If you have any sort of statefulness that is hard to attach to a class, sometimes simply returning self and having a way to directly iterate is the wrong method of handling it. This is especially true if you want the iteration to be re-usable. In cases like this, the better approach is a dedicated iterator class or a function which is an async generator.

An example of this might be a db query that is wrapped, lazily fetches, and importantly, allows reusing the result. (reuse of a wrapped query could be desirable for debouncing if the wrapped queries are kept around in some sort of bounded cache with a ttl)

In a case like this, you have more machinery involved and probably want to create a separate async iterator class to return from __aiter__.

I read that as part of my search but took it as an example (not showing the __init__) of how a separate AsynchronousIterator might be implemented to be used by other classes, not as an even implied suggestion of how a class could be made asynchronously iterable?

Still inclined that way. As you alluded to, making an iterable its own iterator can be trouble enough without concurrency, I don’t even want to imagine debugging with it…

The two options I mentioned in the end, a separate AsyncIterator or a [separate] AsyncGenerator. I was really hoping I had missed something like -

def __aiter__(self):
    async yield from self

Well, here are two full program examples including the correct type information that would correspond with each.
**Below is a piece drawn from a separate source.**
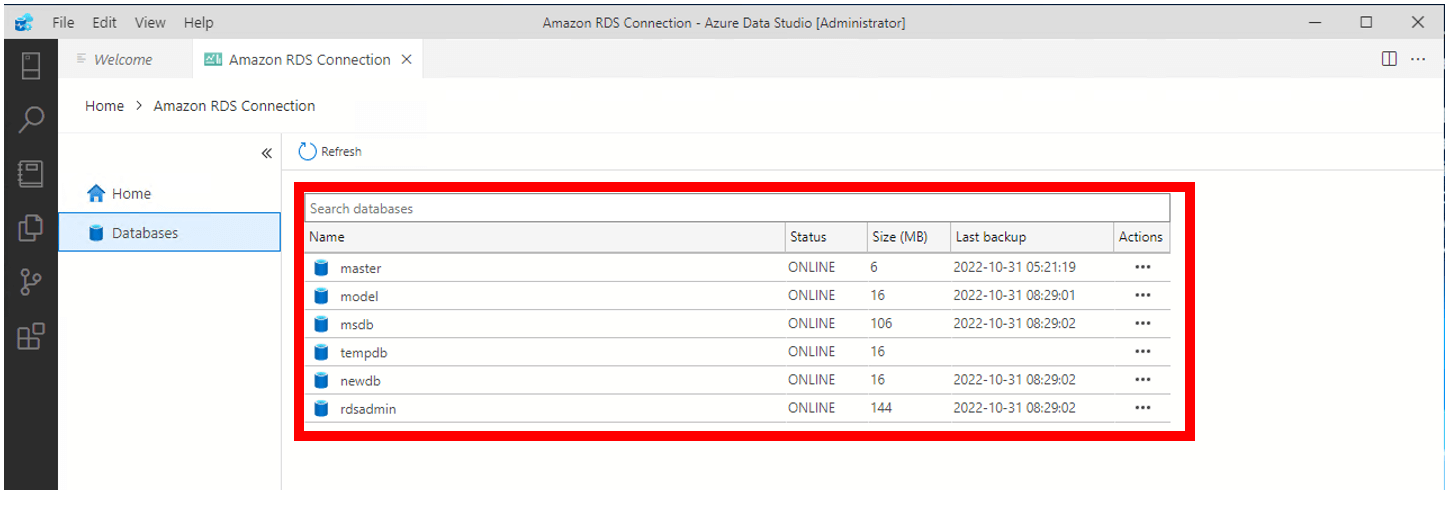Open the Explorer files icon in activity bar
I’ll try and think about how the docs could be improved to reflect what’s actually needed later, as I can see how the current examples don’t quite do enough here.
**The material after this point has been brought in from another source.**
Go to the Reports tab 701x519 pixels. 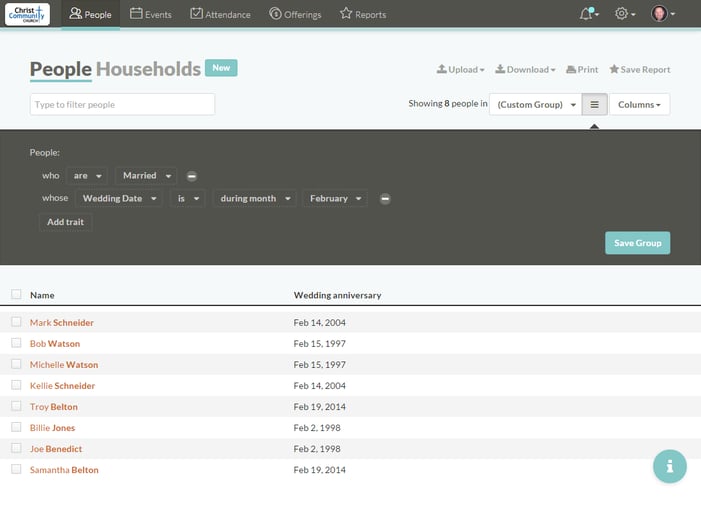tap(363, 14)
example program implementing this with re-usability
import asyncio
from collections.abc import AsyncIterator, Awaitable, Callable
from typing import Generic, TypeVar

T = TypeVar("T")

class X(Generic[T]):
    """
    Parameters
    ----------
    fill_func: Callable[[int, int], Awaitable[list[T]]]
        A callable to fill in values. should take two values, the first being
        the first element needed, the second being the last element needed, inclusive, 0-indexed.
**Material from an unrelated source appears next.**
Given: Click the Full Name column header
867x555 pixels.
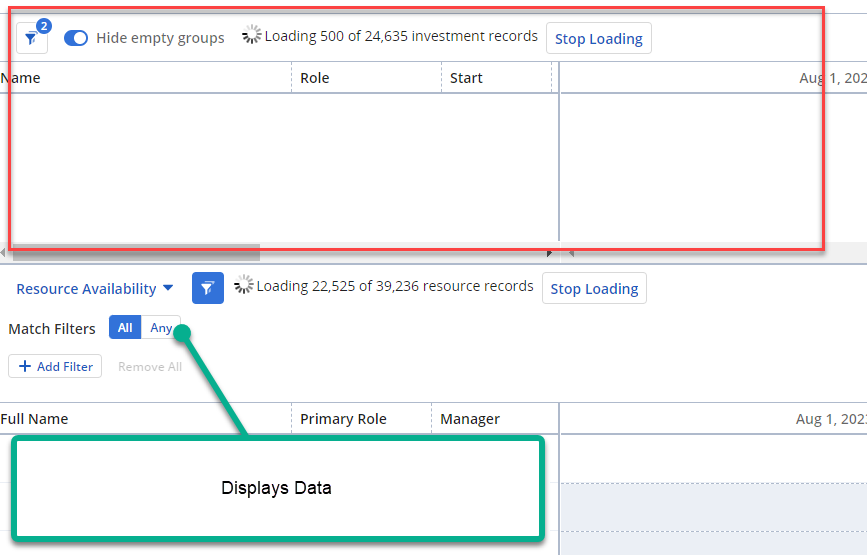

        If the start is out of bounds, return an empty list
        If the end is out of bounds but the start is not, return the remaining elements

        eg: async def filler(start: int, stop: int) -> list:
    """

    def __init__(self, fill_func: Callable[[int, int], Awaitable[list[T]]]) -> None:
        self._values: list[T] = []
        self._fill_func: Callable[[int, int], Awaitable[list[T]]] = fill_func
        self._exhausted: bool = False


    async def _get_value(self, index: int) -> T:
        try:
            return self._values[index]
        except IndexError:
            if self._exhausted:
                raise

            vals = await self._fill_func(len(self._values), index)
            if not vals:
                self._exhausted = True
                raise
            self._values.extend(vals)
            return self._values[index]

    def __aiter__(self):
        async def iterator() -> AsyncIterator[T]:
            index = 0
            while index < len(self._values) or not self._exhausted:
                try:
                    yield (await self._get_value(index))
                except IndexError:
                    return
                index += 1

        return iterator()


async def filler(start: int, stop: int) -> list[int]:
    """ This here to simulate some external paginated request API """
    if start > 10:
        return []
    print(f"filling from {start} to {stop} inclusive")
    stop = min(11, stop + 1)
    return list(range(start, stop))


async def main() -> None:

    x = X(filler)
    async for i in x:
        print(i)

    async for i in x:
        print(i)


if __name__ == "__main__":
    asyncio.run(main())

The output of this is:

filling from 0 to 0 inclusive
0
filling from 1 to 1 inclusive
1
filling from 2 to 2 inclusive
2
filling from 3 to 3 inclusive
3
filling from 4 to 4 inclusive
4
filling from 5 to 5 inclusive
5
filling from 6 to 6 inclusive
6
filling from 7 to 7 inclusive
7
filling from 8 to 8 inclusive
8
filling from 9 to 9 inclusive
9
filling from 10 to 10 inclusive
10
0
1
2
3
4
5
6
7
8
9
10
And the equivalent for implementing it on the class itself without reusability
import asyncio
from collections.abc import Awaitable, Callable
from typing import Generic, TypeVar

T = TypeVar("T")

class X(Generic[T]):
    """
    Parameters
    ----------
    fill_func: Callable[[int, int], Awaitable[list[T]]]
        A callable to fill in values. should take two values, the first being
        the first element needed, the second being the last element needed, inclusive, 0-indexed.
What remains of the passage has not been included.